By Dan Hust
LIBERTY A meeting this past Monday didn’t resolve budget disagreements between the Village of Liberty and its police department, though both sides maintain their willingness to continue discussions.
Police Chief Rob Mir’s original appropriations request to the village for the 2011-2012 fiscal year was $2.268 million, up from last year’s, though he and Mayor Richard Winters disagree as to how much higher it really is.
Winters said it was around $250,000 higher, while Mir pointed out the village had settled a contract last July with the department’s union, the PBA, committing it to expenses totalling about $2.13 million for the 2010-2011 fiscal year thus putting the increase closer to $140,000.

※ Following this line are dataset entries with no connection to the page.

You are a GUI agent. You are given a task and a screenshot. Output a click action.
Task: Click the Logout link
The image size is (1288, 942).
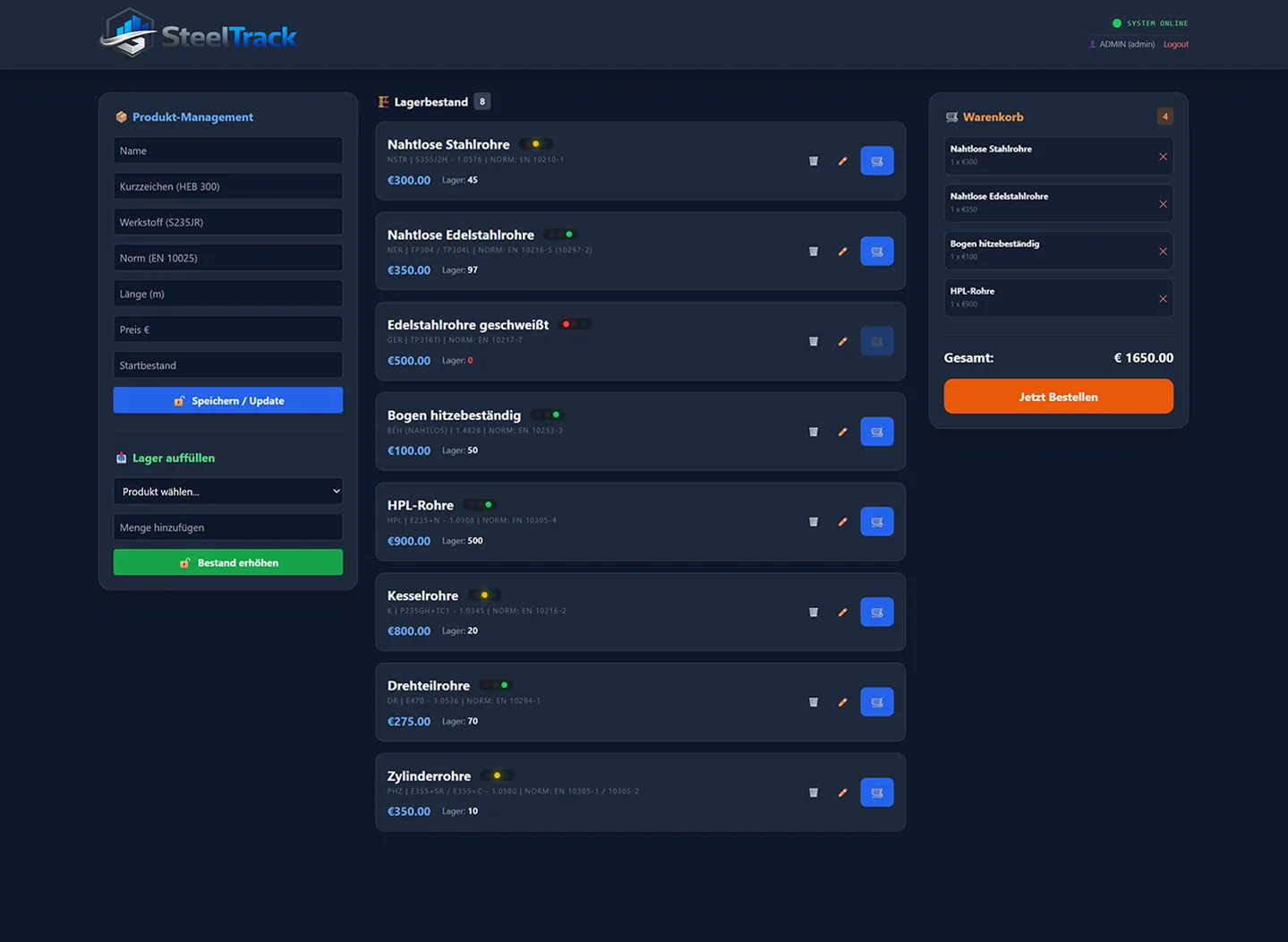pyautogui.click(x=1175, y=43)
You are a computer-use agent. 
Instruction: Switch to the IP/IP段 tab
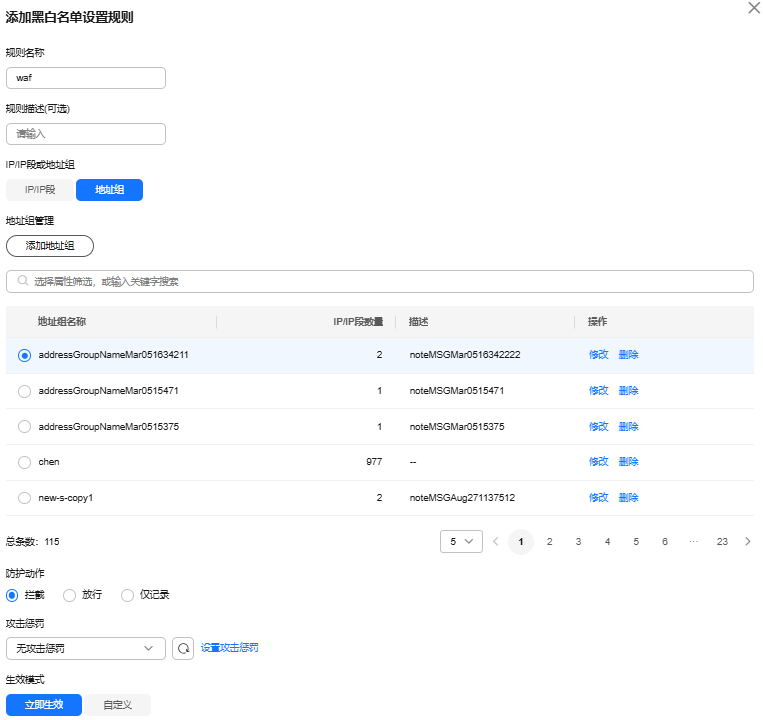pyautogui.click(x=40, y=190)
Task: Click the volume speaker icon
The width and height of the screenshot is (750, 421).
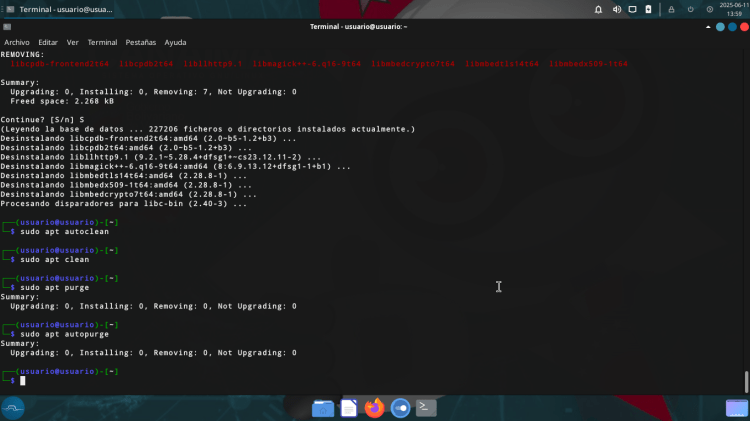Action: click(617, 9)
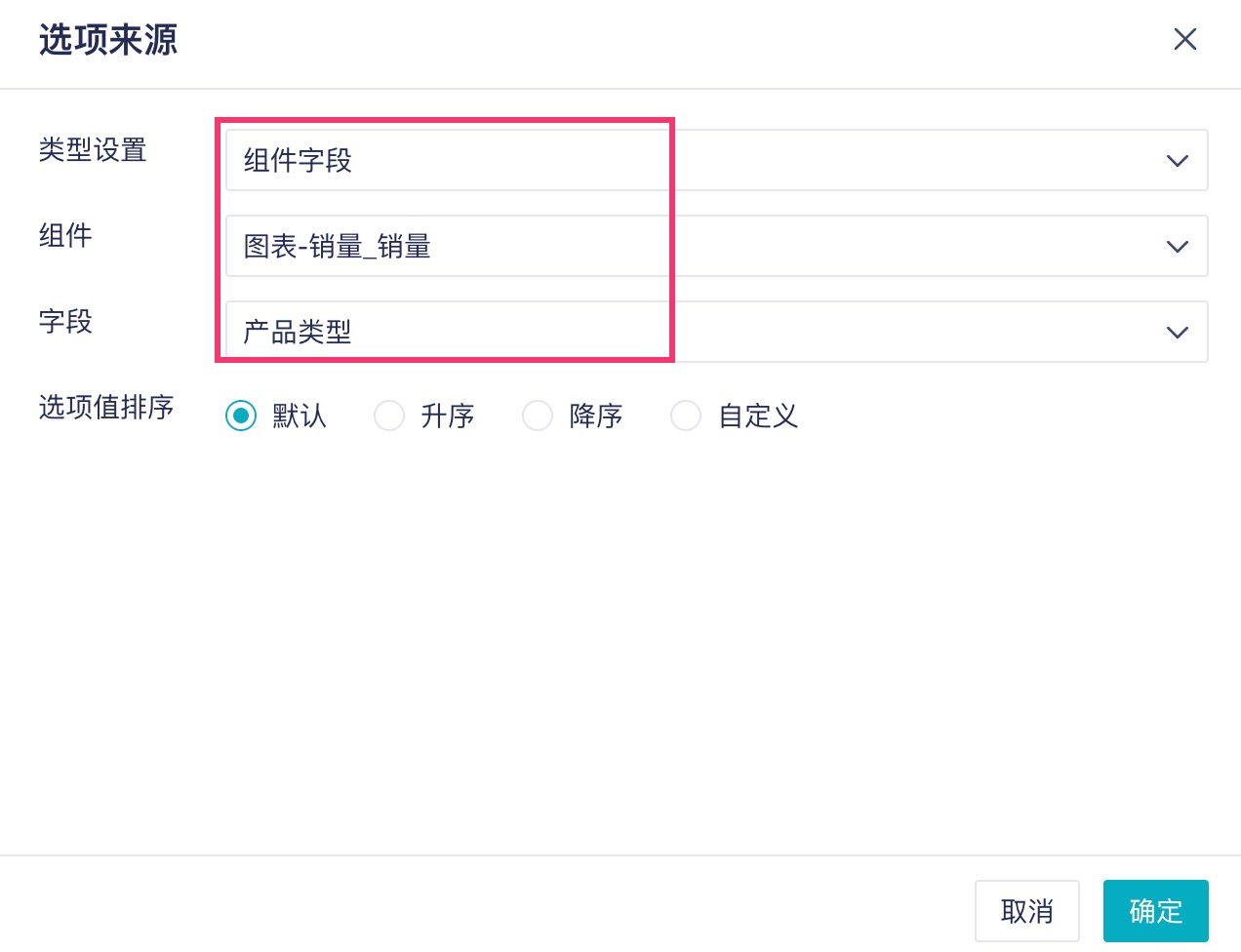Click the 类型设置 row label
Viewport: 1241px width, 952px height.
point(93,150)
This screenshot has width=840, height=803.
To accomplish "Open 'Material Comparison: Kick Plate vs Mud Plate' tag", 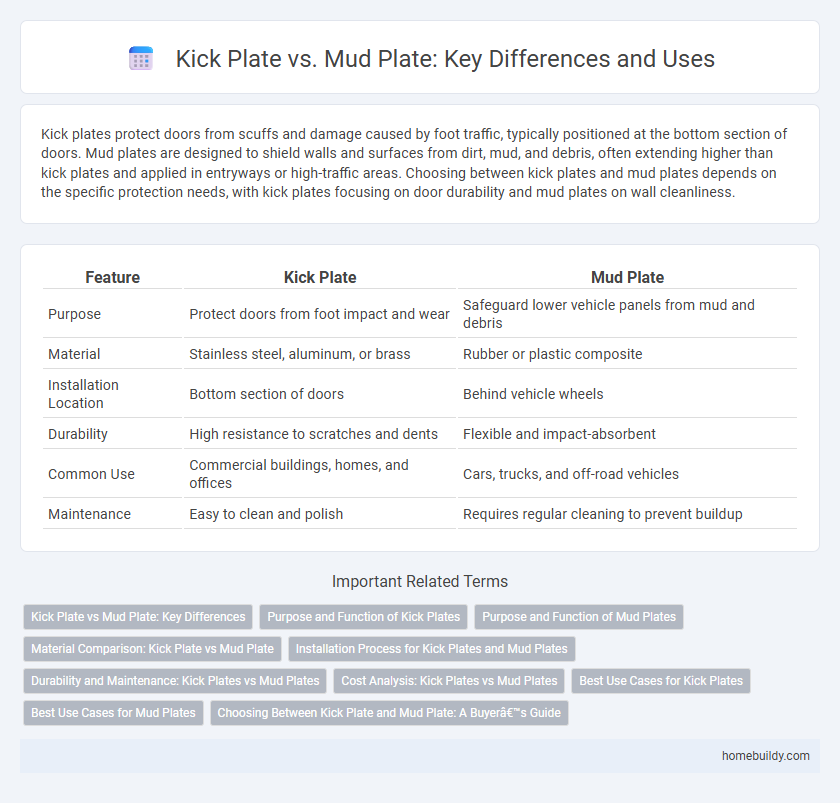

Regardless, at the first budget meeting for the 2011-2012 fiscal year, Mir said he cut his $2.268 million appropriations request by close to $25,000 in equipment, utilities and matching grants funds, then another $25,000 by participating in a retirement savings program.
PBA President Steven D’Agata arrived Monday night to the budget workshop with approval from his 19 union members representing the entire department, save for the chief to offer a deferment of the contractually-guaranteed three percent raises due to be handed out this coming fiscal year.
In exchange, the PBA wanted a guarantee of no layoffs for that year.
Thus, said Mir (who also volunteered to forego a raise this year), the initial appropriations request was shaved by nearly $95,000.
But the board didn’t accept those terms that night, warning that layoffs may be inevitable.
“We explained to them we are still $600,000 in the hole, so that’s not going to help us,” recalled Village Trustee Luis Alvarez, referencing the deficit the village is facing as a whole.
Mir said the board wanted another $70,000 cut.
“I don’t have $70,000 to give back,” he remarked.
Neither does he feel he can afford the layoff of even one person in the 20-man department (17 officers and three civilian dispatchers). He pointed out the department’s 24/7 operations, the need to monitor 30 sex offenders and 52 parolees living near four schools, and the escalating costs of fuel and retirement/health benefits.
But Mayor Richard Winters doesn’t think Mir’s taken note of the recent vote to shutter the village court in an attempt to save money.
“I just think they’re not listening to what the public’s trying to say… that they don’t have the money,” Winters explained. “… We [the board] realize that the Village of Liberty, in these economic times, can’t withstand a tax increase.
“We have one of the best police forces in the state,” he added. “It’s not a matter of not getting along with them. It’s about not being able to afford them anymore.”
Mir disagrees, saying it’s the board that needs to listen to the public, whom he believes would be more than willing to shoulder the two percent tax increase it would take to cover that $70,000 the board wants from his department.
“A two percent tax increase on a $75,000 home would be about 38 more dollars on a tax bill,” estimated D’Agata, agreeing with Mir that the public would pay that in order to ensure prompt, professional police services.
But the PBA’s desire to have no layoffs for the next year has also proved a sticking point.
“I don’t want any layoffs either,” said Alvarez, himself a police officer with the county Sheriff’s Office. “… But we can’t keep taxing and taxing and taxing.… My goal is to have no layoffs, but I’m not going to raise taxes.”
The police department, of course, is not the only department seeking an increase in appropriations, but officials said the union representing the rest of the village workers, CSEA, did not show up at Monday’s meeting. Those workers are guaranteed a four percent raise this year.
So the village has a lot of ground to cover before settling on a budget by May 1, and this Monday’s regular board meeting will likely feature serious discussion about the fiscal situation. It’s scheduled for 7 p.m. at the village hall.
In the meantime, both D’Agata and Alvarez confirmed their groups want to work something out.
“The priority of the Liberty Police PBA is the safety of both its members and the people who live in, work in and visit the Village of Liberty,” said D’Agata. “The loss of any personnel in the police department would be disastrous to the safety of everyone in the village.”
“They are working with us. They’re trying their best,” affirmed Alvarez. “It’s not going to be easy, but we’re going to do our best, too.”